*** Begin section ***
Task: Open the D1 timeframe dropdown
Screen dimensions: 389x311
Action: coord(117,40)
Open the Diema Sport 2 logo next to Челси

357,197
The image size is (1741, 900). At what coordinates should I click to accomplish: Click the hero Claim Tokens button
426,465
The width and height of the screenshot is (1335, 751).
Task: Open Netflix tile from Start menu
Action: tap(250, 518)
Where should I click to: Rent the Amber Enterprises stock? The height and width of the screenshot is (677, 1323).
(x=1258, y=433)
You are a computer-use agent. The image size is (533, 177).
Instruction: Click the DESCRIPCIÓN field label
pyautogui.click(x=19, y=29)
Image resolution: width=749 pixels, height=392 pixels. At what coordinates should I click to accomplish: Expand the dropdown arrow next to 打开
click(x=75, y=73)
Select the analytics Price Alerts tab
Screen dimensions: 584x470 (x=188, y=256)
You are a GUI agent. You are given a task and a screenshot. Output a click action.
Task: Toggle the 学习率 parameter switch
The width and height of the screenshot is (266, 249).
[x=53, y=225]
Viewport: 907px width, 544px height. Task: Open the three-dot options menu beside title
*** End section ***
* **What is being asked**
All entries above are to be copied exactly, with none left out.

* **Response to this exercise**
Task: Open the D1 timeframe dropdown
Screen dimensions: 389x311
Action: coord(117,40)
Open the Diema Sport 2 logo next to Челси

357,197
The image size is (1741, 900). At what coordinates should I click to accomplish: Click the hero Claim Tokens button
426,465
The width and height of the screenshot is (1335, 751).
Task: Open Netflix tile from Start menu
Action: tap(250, 518)
Where should I click to: Rent the Amber Enterprises stock? The height and width of the screenshot is (677, 1323).
(x=1258, y=433)
You are a computer-use agent. The image size is (533, 177).
Instruction: Click the DESCRIPCIÓN field label
pyautogui.click(x=19, y=29)
Image resolution: width=749 pixels, height=392 pixels. At what coordinates should I click to accomplish: Expand the dropdown arrow next to 打开
click(x=75, y=73)
Select the analytics Price Alerts tab
Screen dimensions: 584x470 (x=188, y=256)
You are a GUI agent. You are given a task and a screenshot. Output a click action.
Task: Toggle the 学习率 parameter switch
The width and height of the screenshot is (266, 249).
[x=53, y=225]
Viewport: 907px width, 544px height. Task: Open the three-dot options menu beside title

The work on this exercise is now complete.